Excerpts from a dataset:
=-=-=-=-=

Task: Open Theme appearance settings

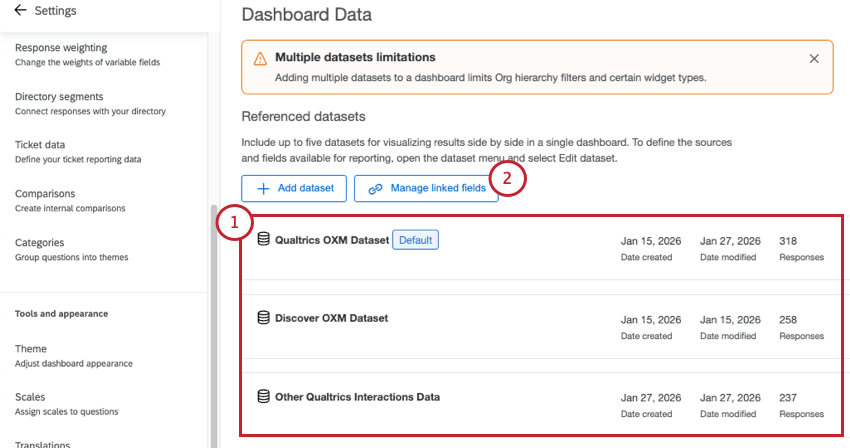Action: point(30,349)
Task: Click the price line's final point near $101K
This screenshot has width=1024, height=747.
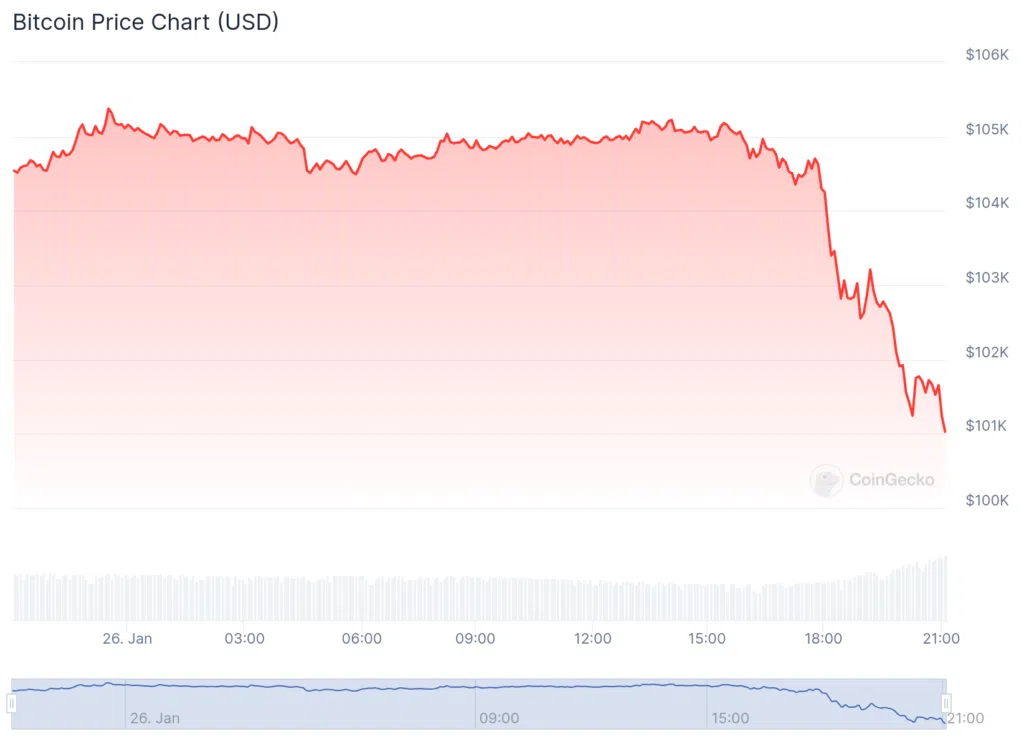Action: pyautogui.click(x=945, y=432)
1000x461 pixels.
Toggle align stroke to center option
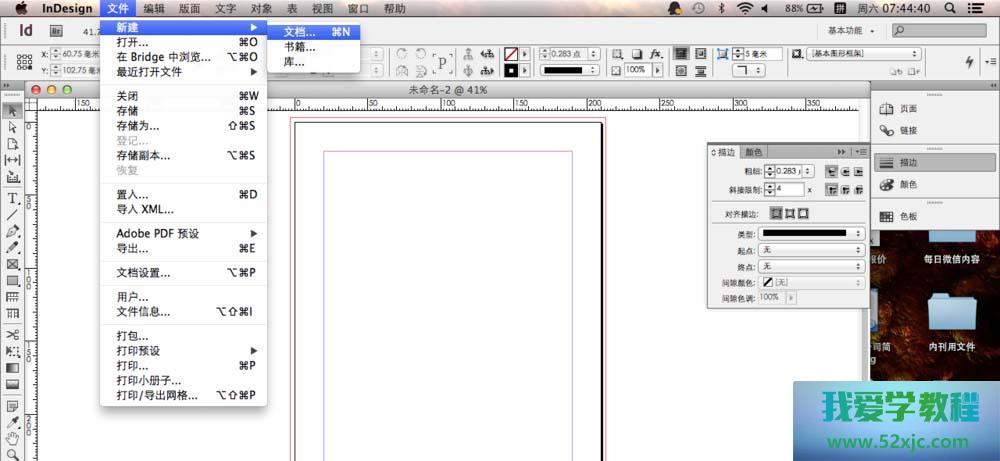pyautogui.click(x=775, y=214)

=-=-=-=-=

Exercise requirements: Please retype exactly the lines from the one containing "Task: Click the" to the last line of the records above, both included, without any pictures.

Exercise solution:
Task: Click the price line's final point near $101K
This screenshot has width=1024, height=747.
Action: pyautogui.click(x=945, y=432)
1000x461 pixels.
Toggle align stroke to center option
pyautogui.click(x=775, y=214)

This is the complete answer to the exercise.